Emmi Pikler, Anna Tardos, Judith Falk en Hongrie, Myriam David, Geneviève Appell en France ont contribué à créer pour les premières et à faire connaître ce projet éducatif en Europe pour les secondes. Actuellement, le professeur Bernard Golse est président de l’association Pikler Loczy France.

Ses lignes directrices adaptées à l’enfant de 0 à 3 ans en pouponnière sont néanmoins transposables en partie d’autres lieux d’accueil : crèches, domiciles des assistantes maternelles.

Principes fondamentaux

L’approche Pikler Lokzy vise à proposer aux jeunes enfants une routine très ordonnée avec un déroulé presque immuable de la journée – l’objectif est de rassurer l’enfant grâce à la prévisibilité des évènements. Chaque enfant est pris en charge à son tour toujours dans le même ordre et selon le même déroulé.

  • Maternage insolite

La prise en charge par la professionnelle prend le nom de maternage insolite. Il s’agit de ne pas se substituer à la mère mais de construire une relation fiable, sans sautes d’humeur, sans bouffées affectives mettant l’enfant et la professionnelle en danger. Pas de câlins ni de démonstrations affectives : on parle de relation affective « tempérée ».

De quoi parle-t-on lorsqu’on dit “sécurité affective” ? Découvrez-le dans notre article sécurité affective de l’enfant : les pratiques à adopter !

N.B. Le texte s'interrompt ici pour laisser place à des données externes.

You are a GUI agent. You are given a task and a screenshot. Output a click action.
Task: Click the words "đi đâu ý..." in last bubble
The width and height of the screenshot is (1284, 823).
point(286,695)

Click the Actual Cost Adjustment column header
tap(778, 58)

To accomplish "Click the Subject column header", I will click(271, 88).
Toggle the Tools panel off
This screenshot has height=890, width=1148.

  • Qualité de la relation durant le soin

Lors des soins, très ritualisés, l’attention et la présence de la professionnelle sont entières. Elle parle à l’enfant en permanence : elle lui explique ce qu’elle fait mais essaie aussi en de décrypter ce que ressent l’enfant et de lui expliquer ce qu’il peut ressentir – les paroles restent positives. Lorsqu’elle sort l’enfant de son lit, la professionnelle veille à capter son regard et à le suivre des yeux ; elle lui soutient la tête et le tient en corbeille (film de Martino) autant que faire se peut.

Pendant la prise en charge d’un enfant, le professionnelle est totalement absorbée à sa tâche. Elle doit néanmoins avoir un regard circulaire sur les autres enfants de la section pour éviter tout accident.

Pour aller plus loin, découvrez notre formation Prendre soin de l’enfant - sécurité, hygiène, confort, alimentation : inscrivez-vous !

  • Autonomie de l’enfant

La professionnelle incite l’enfant à participer aux soins, à retirer une manche de vêtement, plus tard à utiliser la brosse. Les soins sont regroupés. Le repas se passe sur les genoux de la professionnelle, puis à table selon les compétences de l’enfant. Ce dernier mange la quantité qu’il veut, jamais plus.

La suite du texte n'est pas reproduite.